Alternatively you can use a _*
in the schema name to get the field from all columns of the same major version:
vars:
...
snowplow__session_identifiers: [{'schema': 'com_mycompany_session_identifier_1_*1_0*', 'field': 'session_id', 'prefix': 'si'}]
...
...
Combining atomic fields and custom entities
Combining atomic fields and custom entities is straightforward if you're comfortable with what we described above. Let's say you want to combine the logged_in_id
field from the com_mycompany_logged_session_id_1
entity together with the standard domain_sessionid
field in the events
table. To achieve that, you would include the following in your dbt_project.yml
:
vars:
...
snowplow__session_identifiers: [{'schema': 'com_mycompany_logged_session_id_1', 'field': 'logged_in_id', 'prefix': 'lsi'},
{'schema': 'atomic', 'field': 'domain_sessionid', 'prefix': 'e'}]
...
...
Adding your own custom session logic
If there are session identifiers that are more complicated to utilize, then you can also provide your own session logic that will be used instead of the logic explained in the preceding sections. As an example, if you would want to concat two fields to create a session identifier, or instead apply a SQL function to a field to then use as a session identifier, that is completely possible using the snowplow__session_sql
variable.
Defining the snowplow__session_sql
variable will ensure that the package takes it's value as the session_identifier
over anything you may have defined with the snowplow__session_identifiers
variable.
For Redshift/Postgres, if you want to leverage custom entities for your custom session logic, you will need to include them in the snowplow__session_identifiers
variable in the same way as in previous sections to ensure they are correctly joined to the table.

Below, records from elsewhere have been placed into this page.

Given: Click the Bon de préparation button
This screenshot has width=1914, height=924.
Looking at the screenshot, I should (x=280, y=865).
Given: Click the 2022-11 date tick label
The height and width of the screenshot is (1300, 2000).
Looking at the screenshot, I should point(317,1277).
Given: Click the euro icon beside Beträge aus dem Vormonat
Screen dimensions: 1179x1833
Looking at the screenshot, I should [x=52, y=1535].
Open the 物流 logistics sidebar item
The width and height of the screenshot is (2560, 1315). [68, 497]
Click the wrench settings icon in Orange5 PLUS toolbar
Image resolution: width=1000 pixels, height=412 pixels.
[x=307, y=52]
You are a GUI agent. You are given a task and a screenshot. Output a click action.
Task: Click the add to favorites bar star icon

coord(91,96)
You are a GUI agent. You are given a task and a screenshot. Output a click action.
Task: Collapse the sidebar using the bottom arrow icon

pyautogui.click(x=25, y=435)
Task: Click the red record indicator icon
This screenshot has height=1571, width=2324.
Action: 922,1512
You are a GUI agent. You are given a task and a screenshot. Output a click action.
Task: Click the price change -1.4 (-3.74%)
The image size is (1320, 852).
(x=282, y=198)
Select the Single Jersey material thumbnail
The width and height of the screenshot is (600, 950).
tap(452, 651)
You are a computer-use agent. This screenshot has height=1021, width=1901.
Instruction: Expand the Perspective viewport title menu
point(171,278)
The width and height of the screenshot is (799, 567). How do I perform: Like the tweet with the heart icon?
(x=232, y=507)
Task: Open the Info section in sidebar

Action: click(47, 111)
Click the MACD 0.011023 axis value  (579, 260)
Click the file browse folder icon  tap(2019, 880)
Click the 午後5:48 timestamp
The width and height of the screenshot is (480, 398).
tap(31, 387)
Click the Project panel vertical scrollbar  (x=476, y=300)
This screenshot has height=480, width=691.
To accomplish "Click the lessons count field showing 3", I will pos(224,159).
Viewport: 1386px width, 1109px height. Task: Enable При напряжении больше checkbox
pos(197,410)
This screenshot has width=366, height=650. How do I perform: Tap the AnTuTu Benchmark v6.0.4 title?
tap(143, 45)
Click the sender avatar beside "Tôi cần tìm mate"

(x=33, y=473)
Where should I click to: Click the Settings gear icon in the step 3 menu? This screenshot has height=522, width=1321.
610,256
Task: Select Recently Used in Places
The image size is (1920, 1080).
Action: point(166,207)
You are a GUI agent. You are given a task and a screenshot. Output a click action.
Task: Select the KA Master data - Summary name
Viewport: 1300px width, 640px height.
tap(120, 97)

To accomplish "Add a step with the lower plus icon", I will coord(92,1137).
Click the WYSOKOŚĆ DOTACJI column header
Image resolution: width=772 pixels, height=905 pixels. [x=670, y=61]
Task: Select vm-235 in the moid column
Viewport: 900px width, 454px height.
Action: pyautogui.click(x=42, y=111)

Concatenating multiple fields to create a session identifier
To start, suppose you want to combine the atomic domain_sessionid
and domain_userid
fields to create a session identifier. It's simple to do that by defining the following variable in your dbt_project.yml
:
vars:
...
snowplow__session_sql: "e.domain_userid || '_' || e.domain_sessionid"
...
...
This would be parsed into the following SQL:
SELECT
...
e.domain_userid || '_' || e.domain_sessionid as session_identifier,
...
Applying a SQL function to a field to use as a session identifier
Instead, suppose you want to take the DATE
value of your derived_tstamp
as your session identifier. It's also simple to do that by defining the following variable in your dbt_project.yml
:
vars:
...
snowplow__session_sql: "DATE(e.derived_tstamp)"
...
This would be parsed into the following SQL:
SELECT
...
DATE(e.derived_tstamp) as session_identifier,
...